Sul Pezzo
Allarme meteo… sta uscendo il sole!
D’accordo la prudenza non è mai troppa. Soprattutto in un paese come l’Italia che a furia di cementificazione è diventato friabile come quel tonno che si taglia con un grissino. L’Italia è a rischio anche perchè non vengono più effettuati interventi “ordinari”, viaggiamo in perenne regime straordinario ed urgente: sulle manutenzioni le mazzette sono modeste, mentre la ricostruzione è sempre un bel business per speculatori e tangentisti.

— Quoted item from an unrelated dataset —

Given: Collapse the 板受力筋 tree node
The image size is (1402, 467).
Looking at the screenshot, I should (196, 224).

Insomma, per tutte queste… pubbliche virtù italiche è prassi, ormai, che al primo timore di pioggerella primaverile, al primo presunto alito di vento, alla prima bassa pressione in arrivo dai Balcani, le pubbliche amministrazioni diramino tremendi “Messaggi di allerta” con interminabili elenchi di enti, società pubbliche e private, forze dell’ordine, forze armate. Dopo aver passato in rassegna tutti i livelli della pubblica amministrazione centrale e locale, arriviamo al cuore del messaggio: il bollettino meteo.

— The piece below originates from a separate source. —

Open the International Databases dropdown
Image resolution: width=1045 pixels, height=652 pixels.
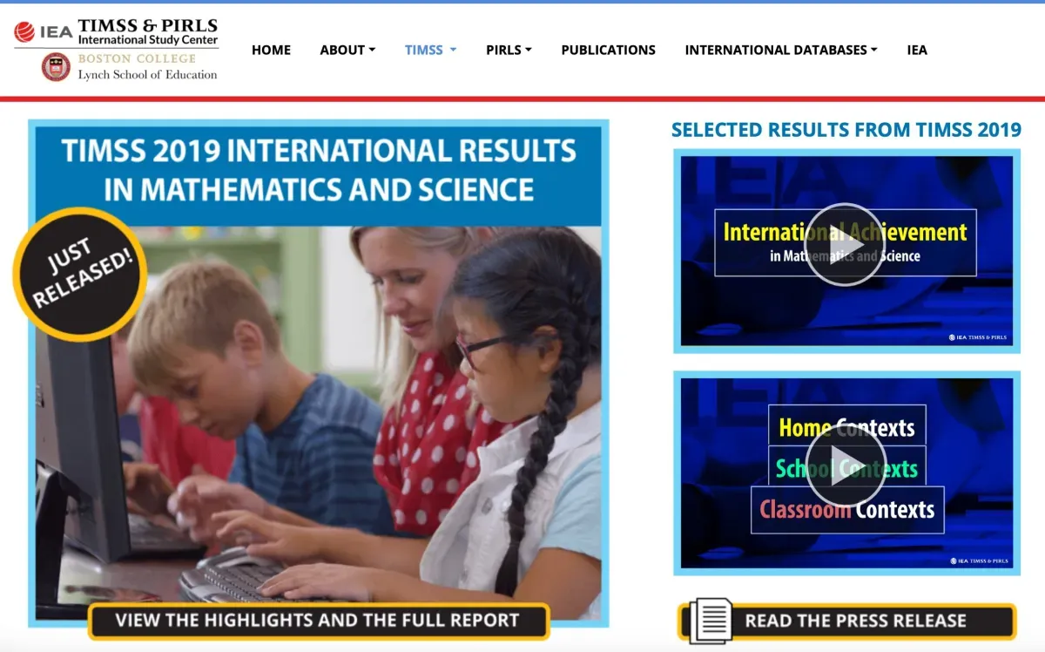(780, 50)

Ci attendiamo catastrofi, diluvi universali, esondazioni, tempeste tropicali, cicloni, chicchi di grandine grossi come noci di cocco. Niente di tutto ciò. La specie umana è salva. Mettete di nuovo in garage l’arca fai da te di Ikea. “Precipitazioni da isolate a sparse, anche a carattere di rovescio o temporale, con quantitativi cumulati da deboli a localmente moderati”. Tutto qui! Una banale pioggia primaverile. Annunciano Terminator, si presenta il rag. Filini.

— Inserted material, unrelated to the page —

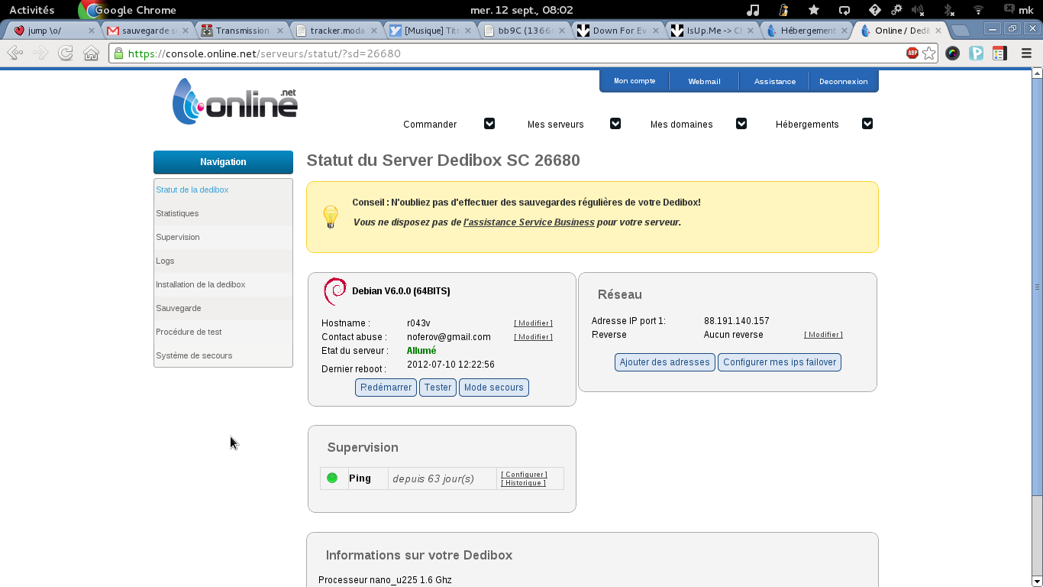Expand the Commander dropdown arrow
Viewport: 1043px width, 587px height.
tap(489, 124)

Va bene. La prudenza non è mai troppa. Ma è serio procedere in questo modo? Un’interminabile sequenza di allarmi inutili (o quasi), non cancella quei casi in cui l’allarme sarebbe servito, ma non è arrivato o è giunto in ritardo. Forse nei palazzi del potere romano pensano così di mettersi la coscienza a posto, mentre morti e macerie gridano ancora giustizia. Proponiamo modifica costituzionale: l’Italia è una Repubblica fondata… sugli allarmi meteo. Meno male che arriva l’estate. A proposito… allarme, sta uscendo il sole!